RC-401d · Module 1

AI Policy Framework Design

4 min read

A governance framework that exists only in a PDF on someone's SharePoint is not governance. It is a liability artifact — evidence that you knew what you should have done and chose not to operationalize it. Policy framework design is the discipline of turning regulatory obligations into enforceable organizational behavior, and it requires two things most governance efforts lack: a regulatory map that accounts for jurisdictional overlap, and an architecture decision record that traces every policy to the technical control that enforces it.

ATLAS calls this "the governance integration surface." Every policy creates a contract between the organization and its regulators. Every contract needs an architecture underneath it — systems that enforce the policy automatically, not humans who remember to follow it. When I design a governance framework, I start with the regulatory map: which laws apply, which provisions overlap, which requirements conflict. Then ATLAS maps each obligation to a technical layer: where the enforcement point lives, what system implements it, and what happens when the control fails. The policy is the promise. The architecture is the proof.

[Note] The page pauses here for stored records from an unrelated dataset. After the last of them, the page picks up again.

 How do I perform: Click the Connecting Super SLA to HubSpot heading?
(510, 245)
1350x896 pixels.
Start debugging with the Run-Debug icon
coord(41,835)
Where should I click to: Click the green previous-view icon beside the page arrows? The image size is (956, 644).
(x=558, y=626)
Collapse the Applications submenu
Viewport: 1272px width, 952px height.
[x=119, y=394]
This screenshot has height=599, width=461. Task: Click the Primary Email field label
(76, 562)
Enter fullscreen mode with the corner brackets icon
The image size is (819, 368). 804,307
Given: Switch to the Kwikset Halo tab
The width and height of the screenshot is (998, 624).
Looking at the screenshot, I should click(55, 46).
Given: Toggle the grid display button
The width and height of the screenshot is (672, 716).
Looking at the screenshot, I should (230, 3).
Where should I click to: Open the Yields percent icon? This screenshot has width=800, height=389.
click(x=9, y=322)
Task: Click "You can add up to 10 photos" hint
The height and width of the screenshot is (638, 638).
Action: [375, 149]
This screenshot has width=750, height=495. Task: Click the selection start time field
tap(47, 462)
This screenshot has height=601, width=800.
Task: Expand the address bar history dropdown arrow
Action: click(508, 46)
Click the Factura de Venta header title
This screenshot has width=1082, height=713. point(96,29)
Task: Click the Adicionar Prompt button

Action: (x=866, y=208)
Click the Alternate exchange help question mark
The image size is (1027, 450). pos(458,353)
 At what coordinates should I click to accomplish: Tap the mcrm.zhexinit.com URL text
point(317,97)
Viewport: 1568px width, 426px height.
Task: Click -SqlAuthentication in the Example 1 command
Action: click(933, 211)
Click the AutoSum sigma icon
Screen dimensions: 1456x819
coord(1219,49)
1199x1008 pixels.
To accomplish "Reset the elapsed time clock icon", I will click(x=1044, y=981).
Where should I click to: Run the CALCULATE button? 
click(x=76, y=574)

  1. Regulatory Inventory Enumerate every regulation that applies to your AI operations. EU AI Act risk classifications. US state-level AI disclosure laws. Industry-specific mandates — HIPAA for healthcare AI, SEC guidance for financial advisory models, FedRAMP for government systems. Map each regulation to the specific provisions that create obligations. A regulation is not a single requirement; it is a collection of provisions, each with its own compliance surface.
  2. Jurisdictional Overlap Analysis Regulations conflict. The EU AI Act requires transparency disclosures that may conflict with trade secret protections under US law. State-level bias auditing requirements vary in scope and methodology. When two regulations impose contradictory obligations, the governance framework must resolve the conflict explicitly — not by ignoring one, but by documenting the decision and the rationale. [RISK]: unresolved jurisdictional conflicts are the single most common audit finding in multi-market AI deployments.
  3. Architecture Decision Records Every policy provision maps to an architecture decision record — a documented technical choice that implements the requirement. "All AI-generated content must be labeled as AI-generated" becomes an ADR specifying: which systems generate content, where the label is injected, what metadata is attached, and how the labeling is verified. ATLAS maintains these records as living documents. The ADR is the bridge between what the law requires and what the system does.